___ Fragment tekstu ___
| | FAQ | Szukaj | Użytkownicy | Rangi | Rejestracja | Profil | Wiadomości | Zaloguj
Linki | Ekipa | Regulamin | Galeria | Artykuły | Katalog monet | Moje załączniki

Napisz nowy temat   Odpowiedz do tematu
Zobacz poprzedni temat :: Zobacz następny temat  
Autor Wiadomość
Zubek
Porucznik

Porucznik





Posty: 628
Pochwał: 3
Skąd: Starków
Odpowiedz do tematu Odpowiedz z cytatem

Balon nad Rabką

Witam,
otrzymałem ostatnio taki fajny artykuł, opublikowany w lokalnym kwartalniku, redagowanym przez kolegę, a że to ciekawostka jest, to zamieszczam tutaj:
Wiadomości Bocheńskie - Nr 1(98) 2014

Jarosław Marek Kucza - " Balon nad Rabką" część I
W dotychczasowych relacjach z działań wojsk balonowych podczas walk w Wojnie Obronnej Polski we wrześniu 1939 r. podaje się krótką informację, iż jedynego wzlotu bojowego balonu obserwacyjnego dokonała 5 kompania balonowa 1 Batalionu Balonowego, a balon pilotował ppor. rez. obs. bal. Zygmunt Łada.
Tymczasem niemal zapomnianą postacią jest por. rez. inż. pil/obs. bal. Stanisław Emil Andrzejewicz, który wykonał pierwszy podczas Wojny Obronnej wzlot bojowy balonem obserwacyjnym rankiem w dniu 3 września 1939 roku nad Rabką, z pola wzlotów pod wsią Chabówka.
___ Pokazane wpisy ___
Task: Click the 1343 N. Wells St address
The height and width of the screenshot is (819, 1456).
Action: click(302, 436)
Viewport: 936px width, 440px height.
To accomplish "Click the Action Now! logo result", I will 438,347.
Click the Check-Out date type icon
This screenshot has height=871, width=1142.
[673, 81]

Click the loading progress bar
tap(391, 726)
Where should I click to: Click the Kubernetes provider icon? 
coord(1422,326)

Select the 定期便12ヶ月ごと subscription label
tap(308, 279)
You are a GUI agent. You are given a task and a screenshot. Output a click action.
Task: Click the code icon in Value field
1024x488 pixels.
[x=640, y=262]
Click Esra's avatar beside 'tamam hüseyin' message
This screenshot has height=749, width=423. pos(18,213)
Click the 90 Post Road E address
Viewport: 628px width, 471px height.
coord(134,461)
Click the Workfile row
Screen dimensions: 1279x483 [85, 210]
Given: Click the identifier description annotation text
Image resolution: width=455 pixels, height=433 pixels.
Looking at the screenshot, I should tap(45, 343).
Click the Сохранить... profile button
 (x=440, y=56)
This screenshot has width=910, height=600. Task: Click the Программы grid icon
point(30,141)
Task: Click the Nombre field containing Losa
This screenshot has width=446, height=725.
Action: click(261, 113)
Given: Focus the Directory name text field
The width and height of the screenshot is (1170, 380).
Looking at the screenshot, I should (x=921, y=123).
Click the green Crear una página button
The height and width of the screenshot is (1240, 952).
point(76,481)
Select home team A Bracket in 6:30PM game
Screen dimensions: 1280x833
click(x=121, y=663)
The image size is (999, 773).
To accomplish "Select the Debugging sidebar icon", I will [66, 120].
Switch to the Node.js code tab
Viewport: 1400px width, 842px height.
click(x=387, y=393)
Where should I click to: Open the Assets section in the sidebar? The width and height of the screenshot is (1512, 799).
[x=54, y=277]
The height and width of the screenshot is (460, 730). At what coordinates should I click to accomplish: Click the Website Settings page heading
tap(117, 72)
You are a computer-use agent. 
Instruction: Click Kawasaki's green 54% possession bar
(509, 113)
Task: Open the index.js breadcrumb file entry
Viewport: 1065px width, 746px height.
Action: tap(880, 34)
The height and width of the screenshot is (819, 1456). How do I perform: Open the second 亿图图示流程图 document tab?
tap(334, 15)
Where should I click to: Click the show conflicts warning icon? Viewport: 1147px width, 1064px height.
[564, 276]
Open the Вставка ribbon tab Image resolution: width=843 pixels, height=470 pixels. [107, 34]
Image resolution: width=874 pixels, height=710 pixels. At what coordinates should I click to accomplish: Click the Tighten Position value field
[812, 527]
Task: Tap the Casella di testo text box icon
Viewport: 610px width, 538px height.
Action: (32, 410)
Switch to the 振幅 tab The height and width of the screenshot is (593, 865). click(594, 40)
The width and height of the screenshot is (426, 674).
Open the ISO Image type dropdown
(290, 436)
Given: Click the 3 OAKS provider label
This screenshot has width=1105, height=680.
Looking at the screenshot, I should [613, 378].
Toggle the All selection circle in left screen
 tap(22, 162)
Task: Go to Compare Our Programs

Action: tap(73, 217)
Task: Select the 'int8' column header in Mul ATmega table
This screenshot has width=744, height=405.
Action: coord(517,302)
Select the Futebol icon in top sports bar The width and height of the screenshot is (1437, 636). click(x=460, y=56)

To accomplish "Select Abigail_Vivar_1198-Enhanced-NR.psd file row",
___
Treść zadania A: Przekształć wpisy od wiersza zawierającego "Task: Select the" aż do ostatniego wpisu włącznie w listę JSON z napisami, po jednym na każdy wiersz, z pominięciem pustych wierszy.
Treść zadania B: Dopisz dalszy ciąg tekstu o balonie nad Rabką, zaczynając po jego ostatnim zdaniu.

Wynik zadania A:
[
  "Task: Select the 'int8' column header in Mul ATmega table",
  "This screenshot has width=744, height=405.",
  "Action: coord(517,302)",
  "Select the Futebol icon in top sports bar The width and height of the screenshot is (1437, 636). click(x=460, y=56)",
  "To accomplish \"Select Abigail_Vivar_1198-Enhanced-NR.psd file row\","
]

Wynik zadania B:
Porucznik rezerwy inżynier pilot i obserwator balonowy Stanisław Emil Andrzejewicz urodził się w dniu 19 maja 1911 r. w Toruniu, w 1931 roku uzyskał maturę w Państwowym Gimnazjum im. M. Kopernika w Toruniu.
Ukończył Szkołę Podchorążych Rezerwy Wojsk Balonowych w Toruniu w roku 1932 w stopniu kaprala podchorążego rezerwy.
W latach 1932-37 odbywał studia na Wydziale Elektrycznym Politechniki Gdańskiej uzyskując tytuł inżyniera.

Po studiach odbył kurs wojskowego pilota i obserwatora balonowego w Legionowie w 1937r., uzyskując tytuł pilota i obserwatora balonowego z pierwszą lokatą na kursie. Promocję do stopnia podporucznika otrzymał w Warszawie w dniu 11 listopada 1937 r. z rąk gen. bryg. Józefa Zająca. Dowódca plutonu w 6. kompanii balonów obserwacyjnych 2. Batalionu Balonowego w Legionowie.

Po zmobilizowaniu, w dniu 28 sierpnia, na odprawie oficerskiej u dowódcy batalionu, otrzymał kopertę z pisemnym rozkazem kpt. Burzyńskiego dotyczącym rozwinięcia mobilizacyjnego kompanii: W dniu przekazania rozkazu objąć dowództwo plutonu wydzielonego ( jako forpoczty 6 kompanii), wyruszyć do m.p. "R" wciągu 24 godzin. Sprzęt i samochody oraz wyposażenie przejrzeć, uzupełnić i skompletować w ciągu doby. Niezbędne dokumenty i rozkazy odebrać od st.sierż. Edmunda Kuklewskiego, szefa 2. Batalionu Balonowego.

Rozkaz ten potwierdził ustnie dowódca 2 Batalionu Balonowego ppłk obs. bal. Julian Sielewicz określając punkt "R" jako Rabkę w Gorcach i precyzując, że 6 kompania, która zgodnie z planem mob przydzielona została do dyspozycji Armii "Kraków", do rejonu operacyjnego " R" ( Rabka) wysłać ma natychmiast po osiągnięciu gotowości rzut wysunięty w składzie jednego plutonu ze względu na ponad 500 kilometrową odległość od planowanego obszaru działania.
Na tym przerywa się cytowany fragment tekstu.